When you allow yourself to feel guilty about what you eat, you are turning something good- the cake- into something bad. It goes from being something inherently, and deliciously, good, into something that controls you, that has power over you. Food should never control you. Diets should never control you. Even fitness should never control you.
I’ve encountered plenty of people who are controlled by food. For some, it’s blatantly obvious that they struggle. When they start eating, they struggle to stop. When they get depressed or anxious, they eat to make the pain go away. They have become addicted to food, and they struggle to regain control over their lives. If we don’t know any of these people personally, we have at least heard about them. We hear their stories, and we know that food controls them. In these cases, it seems like a no-brainer.
But I think there are more people controlled by food than people might assume. I believe there are people who struggle with their relationship with food, but have an easier time hiding that fact. Or else they don’t realize that they’re controlled by food, and no else has the guts or the wisdom to tell them the truth.
Well, here’s the truth, as I see it. If you can’t have cake on your daughter’s birthday, you’re controlled by food. If you can’t go out for ice cream with friends without feeling guilty, you’re controlled by food. If you can’t go a day without working out and not feel anxious about that fact, you’re controlled by food. If food, diets, and exercise are your most frequent topics of conversation, I would venture to say that you’re controlled by food.
I’m sure there are plenty of people out there who are enslaved to food and don’t even realize it. When people are obese, we tell them that they’re controlled by food. When people are anorexic or bulimic, we tell them that they’re controlled by food. But I think there are a lot more people in the world that are controlled by food.
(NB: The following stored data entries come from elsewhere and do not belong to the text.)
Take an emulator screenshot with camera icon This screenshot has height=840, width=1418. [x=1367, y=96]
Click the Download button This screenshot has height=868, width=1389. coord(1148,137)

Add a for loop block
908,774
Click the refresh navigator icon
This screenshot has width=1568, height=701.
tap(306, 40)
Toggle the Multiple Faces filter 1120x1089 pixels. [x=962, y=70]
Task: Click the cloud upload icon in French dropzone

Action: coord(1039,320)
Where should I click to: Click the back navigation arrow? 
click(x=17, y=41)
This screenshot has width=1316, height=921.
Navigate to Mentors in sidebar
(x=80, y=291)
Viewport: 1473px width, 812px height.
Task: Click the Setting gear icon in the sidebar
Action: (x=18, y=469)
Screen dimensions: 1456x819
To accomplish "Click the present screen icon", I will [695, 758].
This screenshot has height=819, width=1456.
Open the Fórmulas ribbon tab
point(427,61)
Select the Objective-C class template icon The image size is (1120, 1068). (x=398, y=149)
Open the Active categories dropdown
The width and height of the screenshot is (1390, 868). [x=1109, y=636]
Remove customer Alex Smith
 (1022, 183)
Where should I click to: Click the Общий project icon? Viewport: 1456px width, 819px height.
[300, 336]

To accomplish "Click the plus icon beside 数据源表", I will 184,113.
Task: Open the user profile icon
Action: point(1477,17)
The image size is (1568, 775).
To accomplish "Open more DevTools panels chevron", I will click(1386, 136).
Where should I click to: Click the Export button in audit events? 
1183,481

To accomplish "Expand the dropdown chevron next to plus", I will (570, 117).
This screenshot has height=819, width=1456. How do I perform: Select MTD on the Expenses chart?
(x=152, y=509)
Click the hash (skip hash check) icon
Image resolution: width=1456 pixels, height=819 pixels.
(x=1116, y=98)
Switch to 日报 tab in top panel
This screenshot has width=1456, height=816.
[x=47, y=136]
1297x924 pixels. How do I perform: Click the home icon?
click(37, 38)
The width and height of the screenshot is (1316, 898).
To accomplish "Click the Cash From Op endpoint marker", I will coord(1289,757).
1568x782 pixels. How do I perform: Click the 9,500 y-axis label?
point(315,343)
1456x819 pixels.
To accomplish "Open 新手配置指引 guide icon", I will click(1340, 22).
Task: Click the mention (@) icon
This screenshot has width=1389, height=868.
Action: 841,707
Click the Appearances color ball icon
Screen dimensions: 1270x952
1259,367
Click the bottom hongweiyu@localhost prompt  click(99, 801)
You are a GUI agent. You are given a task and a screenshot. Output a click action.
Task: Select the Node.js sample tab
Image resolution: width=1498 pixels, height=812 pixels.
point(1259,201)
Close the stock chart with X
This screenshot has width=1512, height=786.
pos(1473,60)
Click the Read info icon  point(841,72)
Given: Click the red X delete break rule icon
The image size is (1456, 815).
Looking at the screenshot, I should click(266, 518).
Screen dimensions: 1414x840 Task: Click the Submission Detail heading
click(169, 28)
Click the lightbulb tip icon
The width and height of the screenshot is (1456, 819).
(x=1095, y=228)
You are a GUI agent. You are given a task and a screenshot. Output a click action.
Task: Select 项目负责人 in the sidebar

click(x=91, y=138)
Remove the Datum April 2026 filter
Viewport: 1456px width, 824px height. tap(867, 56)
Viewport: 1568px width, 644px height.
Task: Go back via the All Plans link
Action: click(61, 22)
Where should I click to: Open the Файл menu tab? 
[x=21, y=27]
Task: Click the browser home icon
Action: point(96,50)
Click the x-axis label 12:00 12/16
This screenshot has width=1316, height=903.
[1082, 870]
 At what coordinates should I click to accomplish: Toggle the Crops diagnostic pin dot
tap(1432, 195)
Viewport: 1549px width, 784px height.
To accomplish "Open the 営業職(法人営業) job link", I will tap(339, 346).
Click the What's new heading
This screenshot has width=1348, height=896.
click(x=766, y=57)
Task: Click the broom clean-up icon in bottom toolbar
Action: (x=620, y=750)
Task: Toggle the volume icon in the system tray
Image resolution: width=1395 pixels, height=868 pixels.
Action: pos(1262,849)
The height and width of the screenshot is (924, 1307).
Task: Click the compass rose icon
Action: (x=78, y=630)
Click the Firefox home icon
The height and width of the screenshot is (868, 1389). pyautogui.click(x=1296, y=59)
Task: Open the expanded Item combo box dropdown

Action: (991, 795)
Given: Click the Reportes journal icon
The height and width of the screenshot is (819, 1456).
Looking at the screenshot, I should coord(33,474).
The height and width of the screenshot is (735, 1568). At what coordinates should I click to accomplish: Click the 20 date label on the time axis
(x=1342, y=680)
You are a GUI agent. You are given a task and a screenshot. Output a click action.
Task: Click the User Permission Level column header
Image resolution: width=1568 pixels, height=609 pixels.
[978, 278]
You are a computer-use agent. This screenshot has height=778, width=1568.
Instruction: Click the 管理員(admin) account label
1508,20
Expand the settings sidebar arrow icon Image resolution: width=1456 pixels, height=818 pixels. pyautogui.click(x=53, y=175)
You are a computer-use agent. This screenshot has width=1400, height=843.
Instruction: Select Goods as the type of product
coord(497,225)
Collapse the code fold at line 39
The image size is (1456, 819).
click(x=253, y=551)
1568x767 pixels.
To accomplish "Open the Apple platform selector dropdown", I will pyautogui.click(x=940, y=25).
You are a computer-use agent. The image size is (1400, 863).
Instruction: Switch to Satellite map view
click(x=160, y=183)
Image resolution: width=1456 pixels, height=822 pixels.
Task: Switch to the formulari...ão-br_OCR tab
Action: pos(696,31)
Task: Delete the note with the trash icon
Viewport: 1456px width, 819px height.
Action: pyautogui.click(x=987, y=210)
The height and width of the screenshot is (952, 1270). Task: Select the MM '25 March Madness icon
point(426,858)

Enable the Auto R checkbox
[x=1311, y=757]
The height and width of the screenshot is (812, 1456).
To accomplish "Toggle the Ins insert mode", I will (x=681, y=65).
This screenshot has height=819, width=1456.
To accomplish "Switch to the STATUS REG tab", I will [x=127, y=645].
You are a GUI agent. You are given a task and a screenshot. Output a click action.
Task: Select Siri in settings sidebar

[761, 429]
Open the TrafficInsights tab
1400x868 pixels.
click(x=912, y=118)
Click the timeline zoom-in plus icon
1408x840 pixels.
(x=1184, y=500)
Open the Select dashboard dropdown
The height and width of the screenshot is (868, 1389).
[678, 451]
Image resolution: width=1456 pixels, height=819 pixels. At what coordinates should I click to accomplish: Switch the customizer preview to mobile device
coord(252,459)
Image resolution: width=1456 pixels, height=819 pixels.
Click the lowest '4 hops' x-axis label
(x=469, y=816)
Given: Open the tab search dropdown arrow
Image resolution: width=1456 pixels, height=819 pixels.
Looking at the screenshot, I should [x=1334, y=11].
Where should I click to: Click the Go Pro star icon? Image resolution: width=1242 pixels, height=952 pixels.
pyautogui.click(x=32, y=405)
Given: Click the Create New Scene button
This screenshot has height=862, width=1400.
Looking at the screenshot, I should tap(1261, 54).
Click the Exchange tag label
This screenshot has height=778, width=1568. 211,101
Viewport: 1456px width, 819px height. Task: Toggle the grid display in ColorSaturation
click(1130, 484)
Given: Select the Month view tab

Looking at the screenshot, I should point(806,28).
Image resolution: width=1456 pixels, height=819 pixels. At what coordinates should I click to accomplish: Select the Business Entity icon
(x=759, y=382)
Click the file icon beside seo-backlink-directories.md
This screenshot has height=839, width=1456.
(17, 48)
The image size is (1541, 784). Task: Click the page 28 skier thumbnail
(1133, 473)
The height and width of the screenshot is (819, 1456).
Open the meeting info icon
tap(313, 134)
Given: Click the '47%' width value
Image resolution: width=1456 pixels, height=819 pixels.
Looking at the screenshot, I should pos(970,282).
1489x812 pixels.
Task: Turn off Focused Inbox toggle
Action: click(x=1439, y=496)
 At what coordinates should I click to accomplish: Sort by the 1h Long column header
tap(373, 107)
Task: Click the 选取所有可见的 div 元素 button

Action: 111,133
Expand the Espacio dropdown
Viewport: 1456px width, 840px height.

We might not acknowledge it- the world might even praise these unhealthy lifestyles- but that doesn’t discount the truth. And the truth is, we’re sick.
On a regular basis, we are bombarded with messages that we need to lose weight, look a certain way, satisfy modern society’s ridiculous standards of beauty. Every magazine cover advertises ways to look thinner, dress to hide our imperfections, feel better about ourselves. But they have it all wrong. We do not need to be thin; we need to healthy. We do not need to look thinner; we should just aim to look comfortable in our own skin. We do not need to hide our flaws; we need to realize that there is nothing wrong with us. We are beautiful just the way we are. We are loved just as we are. Magazines promise that if we eat better and exercise more, we’ll feel better about ourselves. That might be true, but they actually have it backwards. If you love yourself, you will eat better and exercise more, not because you want to feel better about yourself, but because you already feel good and want to continue to feel that way. If you learn to love yourself first, everything else will fall into place. Being thinner and dressing better will not make you more beautiful. Loving yourself will, and that’s the kind of beauty that will last forever.
So next time you’re invited to have cake or ice cream, go for it, and don’t feel guilty. You deserve it. And smile as you’re doing it, because you are beautiful.
Mary Help of Christians, pray for us!